Плевать сердцу и глазам плевать. Потянулся всем существом, как деревце к солнцу, и хоть закори себя. Вот ведь пристало, отмерялось судьбой вмиг, ни за что ни про что пропасть в синеглазке, ухнуть, как в омут, в несмышленку.

Лена осторожно, робея и смущаясь, косилась на Николая и с трудом делала вид, что интересуется больше разговором Надежды и Александра. И даже завидовала бойкости подруги, что с непосредственностью умудренной жизнью женщины кокетничала с симпатичным офицером. И осуждала одновременно: как же она может так нескромно вести себя. А взгляд отмечал совсем другое — теплый оттенок глаз Николая, широкие плечи, пальцы, что мнут папироску. Что ей в них, что они ей? А сил нет, как нравится поглядывать.

Взять — ничего в нем такого, а все же что-то есть — волнующее, притягательное. То ли жест этот простой, то ли взмах ресниц, то ли взгляд вроде серьезный и все же добрый, лучистый, профиль волевой, осанка военного.

Вело от него, веяло сильным, притягательным. Но куда понять девчонке, что же это такое загадочное влечет ее в мужчине. Вот и сидела дурочкой, лишь мысленно отвечая на вопросы Николая, так же бойко и остроумно, как Надежда отвечала Александру, и в воображении принимала разговор с обоими мужчинами на равных, говорила умно и рассудительно. На деле же рта не открыла, боялась глупой, косноязычной показаться. И все за прямой осанкой следила да прятала под серьезность смущение. Косу на десять раз сплела и расплела.

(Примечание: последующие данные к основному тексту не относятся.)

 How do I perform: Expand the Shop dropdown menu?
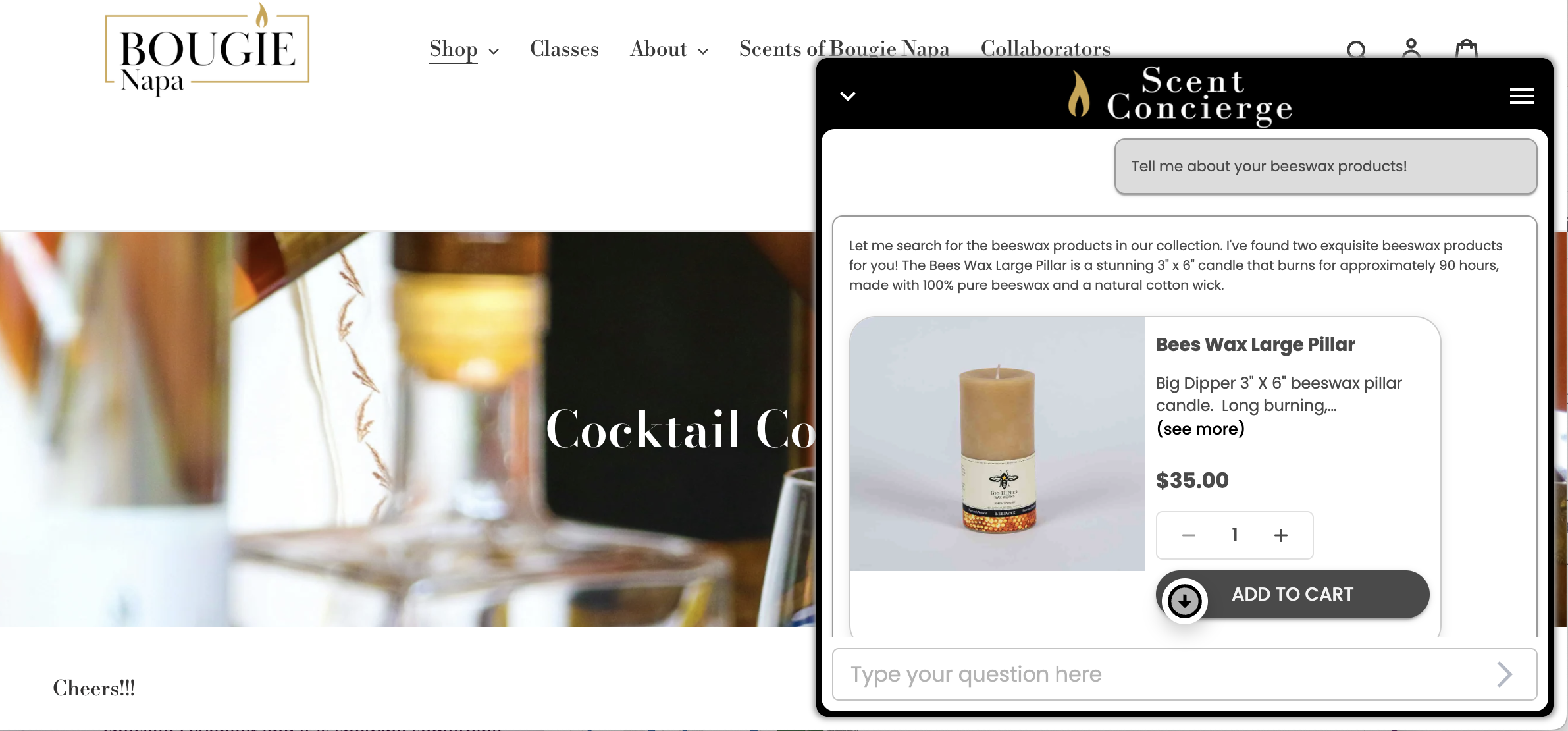464,49
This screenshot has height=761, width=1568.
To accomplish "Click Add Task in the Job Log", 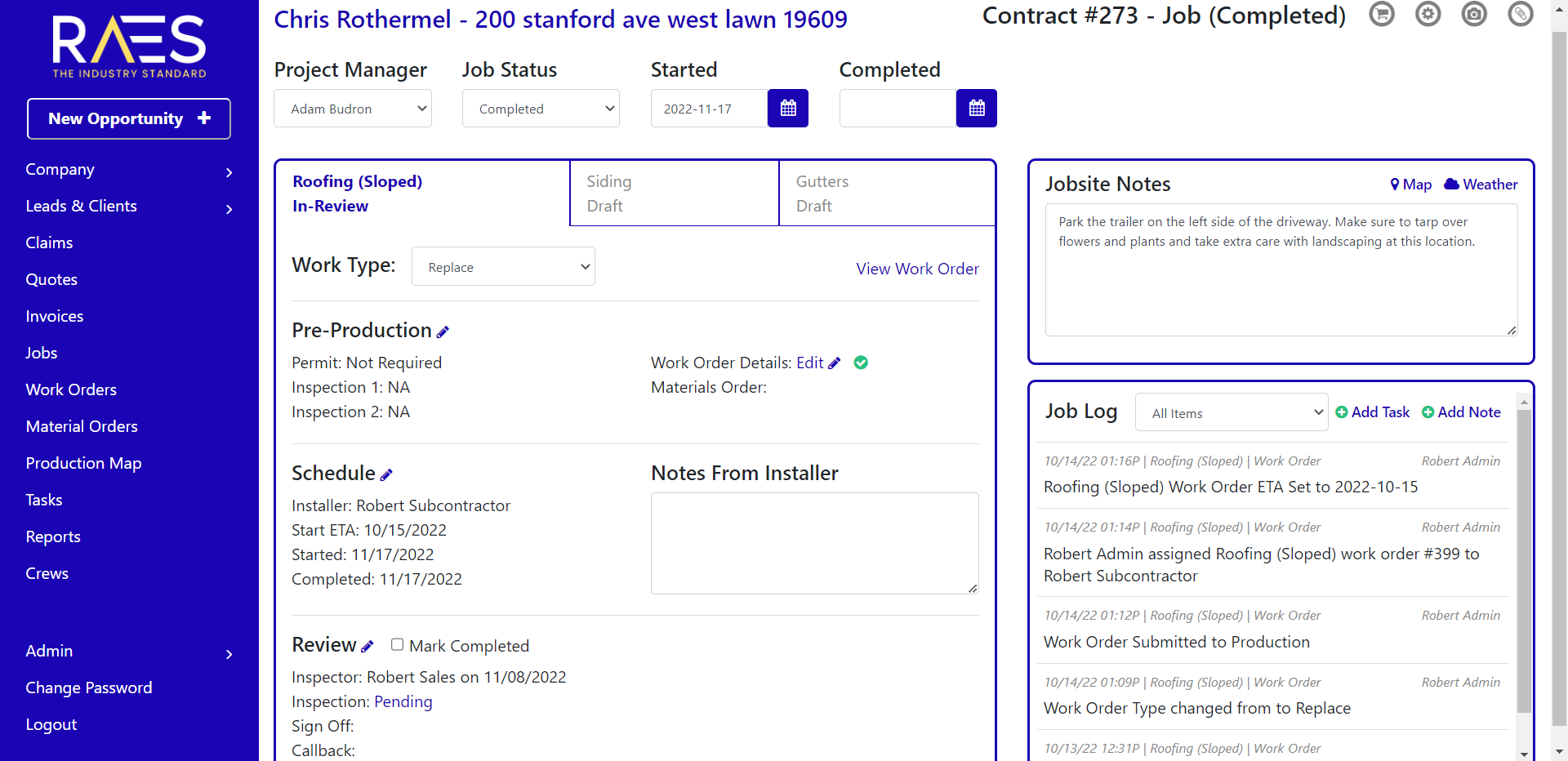I will [x=1372, y=412].
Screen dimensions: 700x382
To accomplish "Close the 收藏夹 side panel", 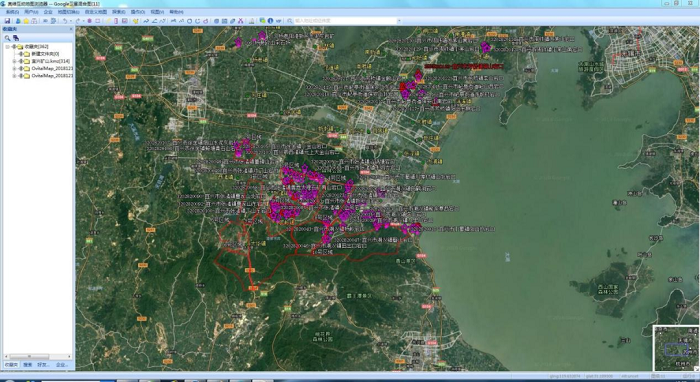I will (71, 29).
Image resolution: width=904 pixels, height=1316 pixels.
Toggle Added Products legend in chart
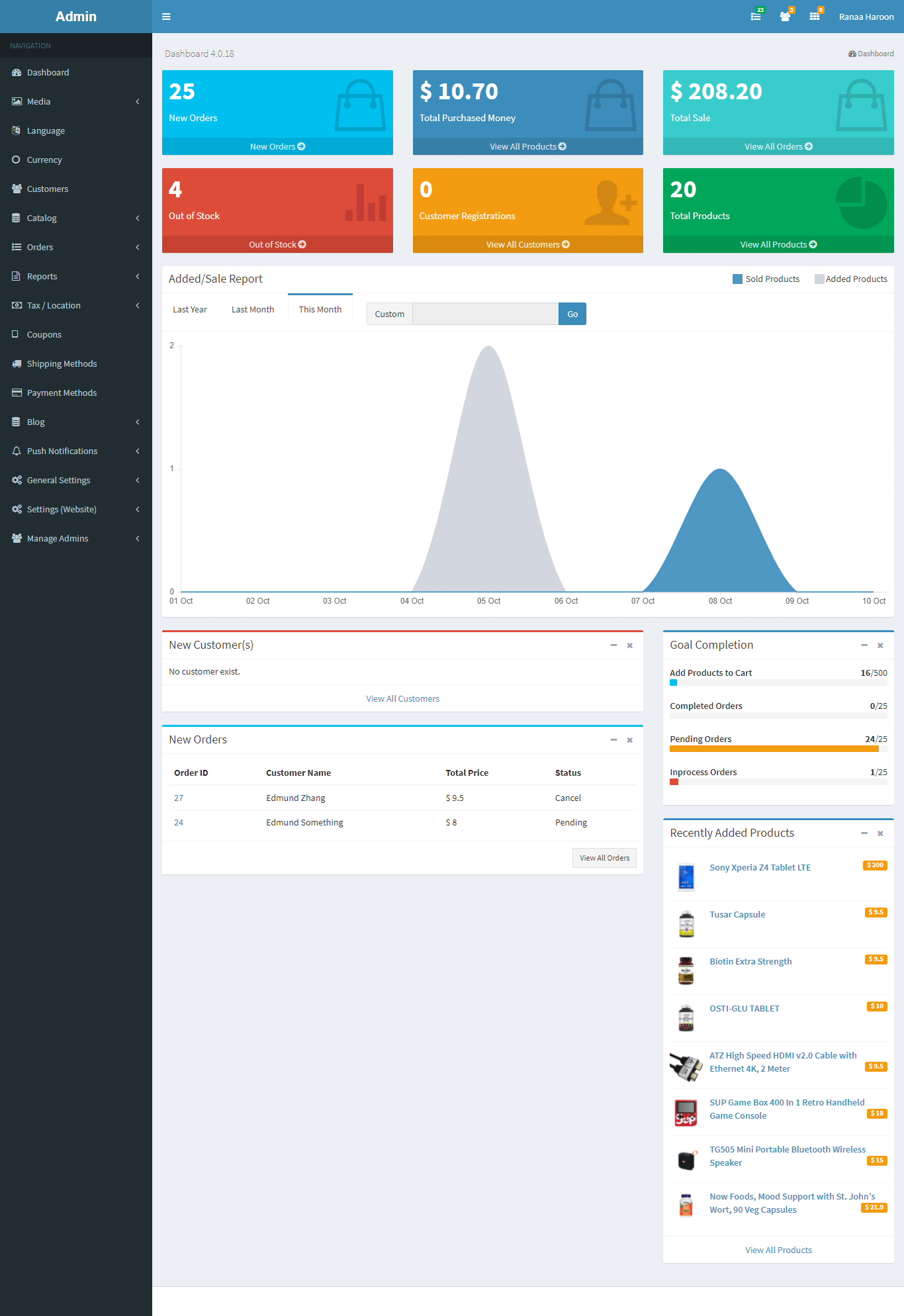(x=850, y=279)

— Ладно, мы пойдем, покурим да чай спросим, — хлопнул по колену Александр. — Не скучайте и готовьте пироги.

— Обязательно, — заверила Надя.

Саша встал и бесцеремонно вытолкал друга из купе. Тот оглянулся, встретился с чуть испуганным и растерянным взглядом Лены и поспешно прикрыл дверь за собой.

— Лен, ты чего сидишь, как кол проглотила?! — зашипела на нее тут же Надя. — Сказала бы что-нибудь, а то как немая! Посмотришь, дура дурой.

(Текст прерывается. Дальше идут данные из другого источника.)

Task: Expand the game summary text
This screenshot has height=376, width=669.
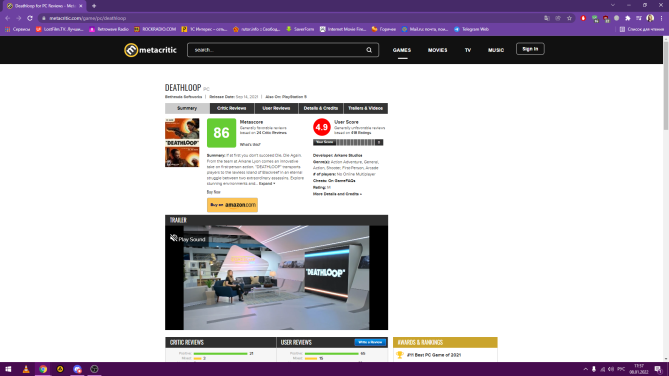Action: click(x=267, y=184)
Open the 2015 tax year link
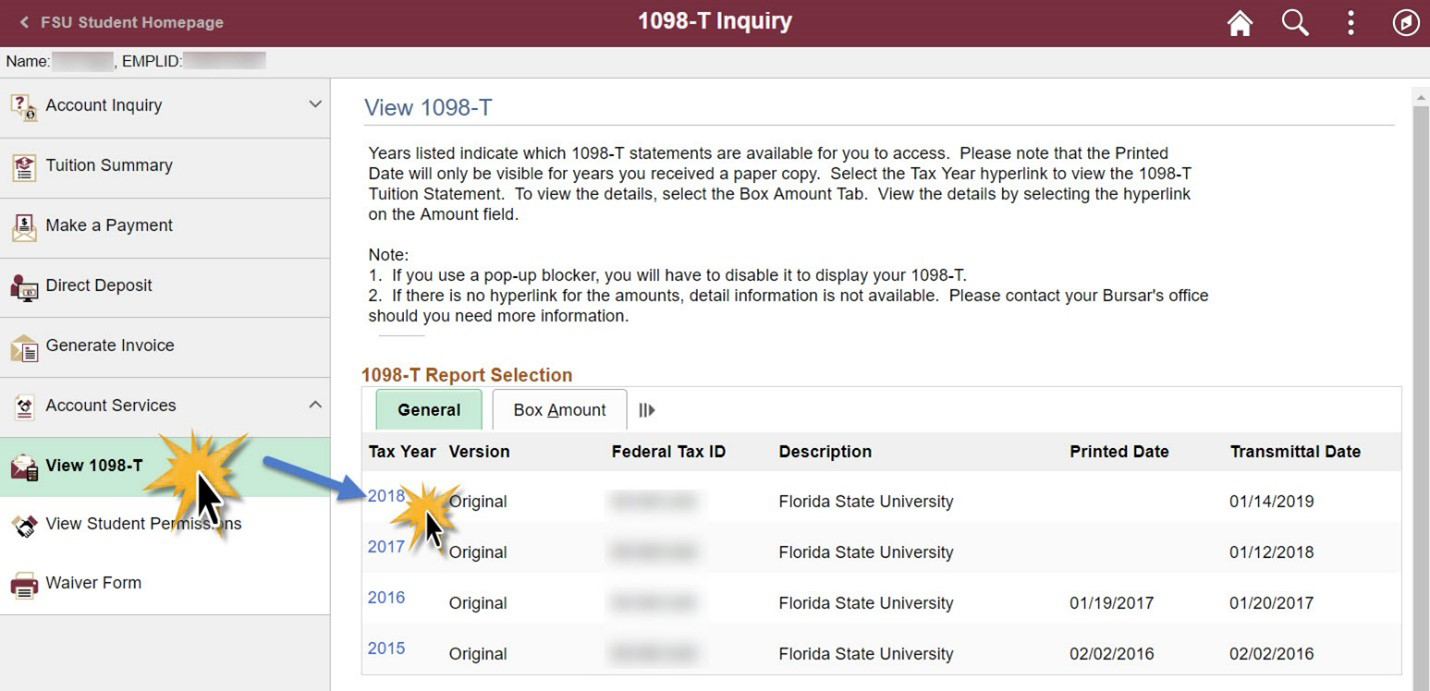The image size is (1430, 691). click(386, 649)

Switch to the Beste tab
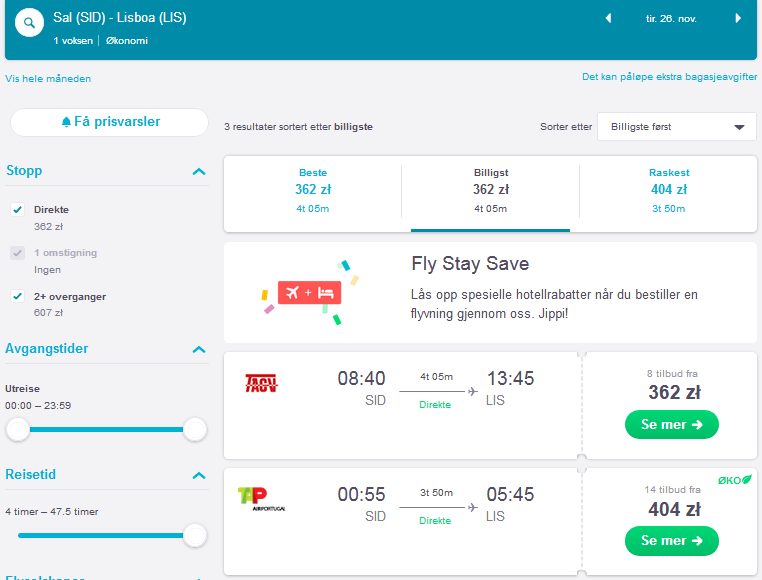point(313,191)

— Сама такая! — огрызнулась та и косу за спину откинула. — Тебе лишь бы языком молоть. Думаешь, все такие?

— Эк пофартило! Чуял — с детским садом придется ехать, так и случилось, — засмеялся Дрозд, прикуривая папироску. Николай кивнул, не слыша его. Он смотрел в окно на летящие за ним облака и деревья, а видел Лену, что теребит косу и рдеет румянцем.

— Сколько им, как думаешь? — спросил тихо.

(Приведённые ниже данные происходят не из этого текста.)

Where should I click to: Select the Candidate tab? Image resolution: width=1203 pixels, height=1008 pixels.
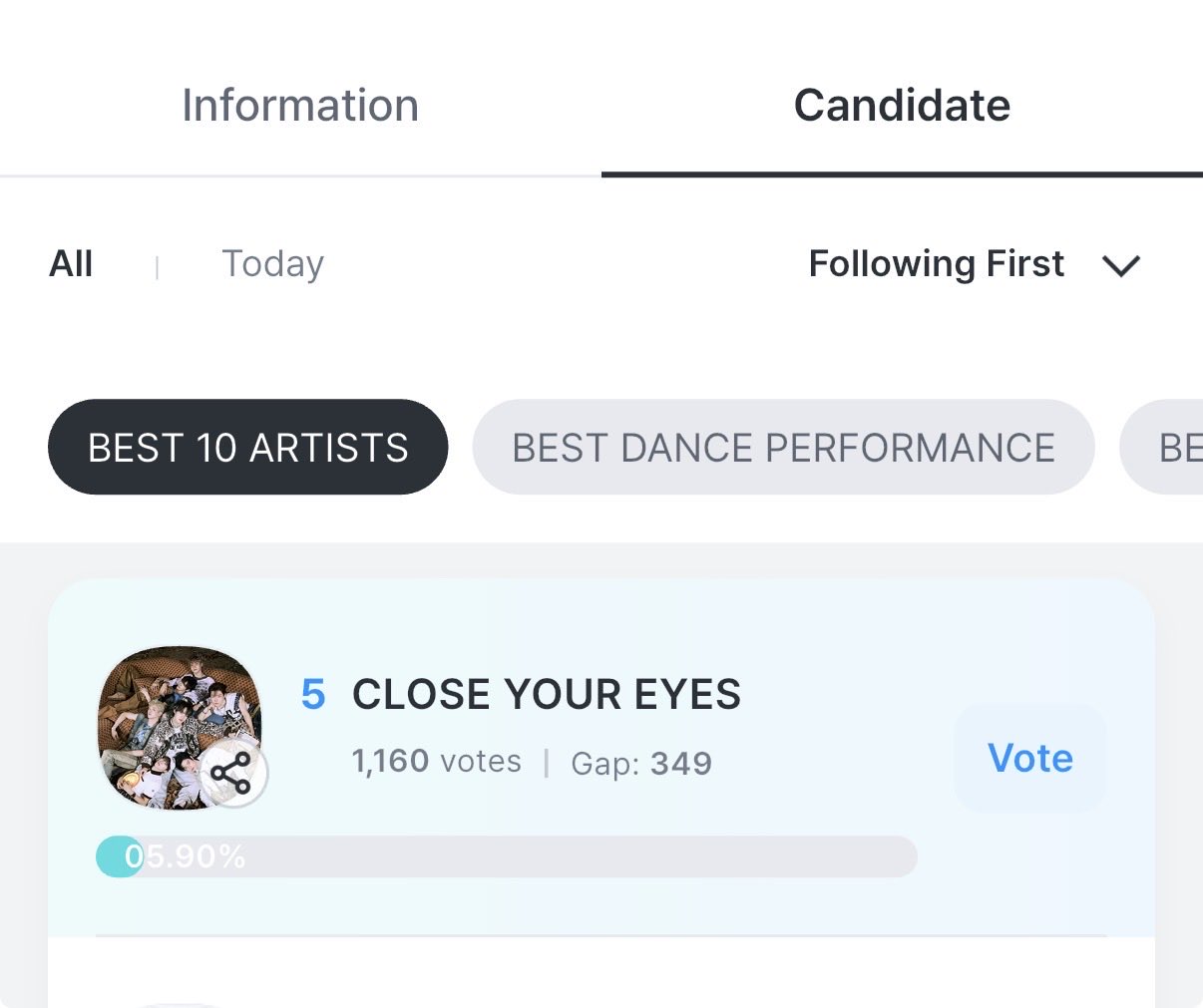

— Да по пятнадцать, максимум. Ну и что? Хорошо не по пять. Надежда веселая, не соскучимся. А вторая угрюмая какая-то. Как ее зовут-то, запомнил? А то я как-то мимо ушей пропустил, неудобно получится, если обратиться придется.

— Она не угрюмая. Лена ее зовут, — сказал с теплом в голосе, что не заметил бы лишь глухой. Саша внимательно посмотрел на друга и присвистнул:

— Не запал ли ты на нее, старичок? — озабоченно нахмурился. — Не дури. Малолетка.

— Дурак ты, — недобро глянул на него Коля. — К чему и о чем говоришь?

— Так, на всякий случай. Четыре дня и школьницы налево, мы направо. А через две недели ать-два: здравствуй казарма.

Мужчина согласно кивнул, не взглянув на друга.

— Помни.

— Я?

— Не я же. Ты девчонке мозг пудришь от скуки, а она по наивности своей всерьез ведь думает — приглянулась.

— Советуешь как ты, бирюком сидеть, как пень с глазами? Я застрелюсь за четыре дня такого праздника!

— А с ними не застрелишься?

— И с ними застрелюсь, — согласился Дрозд. — В вагон-ресторан сходить, что ли, познакомиться с кем-нибудь.

— Нет, тебе точно надают по шеям за амурные похождения, из армии и кандидатов в партию выкинут как идейно ненадежный элемент.

— Я вообще-то не про знакомство с девушками, "пророк", — скривился Саша, окурок откинул. — Но даже если и да, что с того? Что ты как замполит: бу-бу-бу? Лето, брат, отпуск! Две недели вольной жизни всего-то! И настроение, поверь, весь мир бы обнял! Что ж в этом плохого?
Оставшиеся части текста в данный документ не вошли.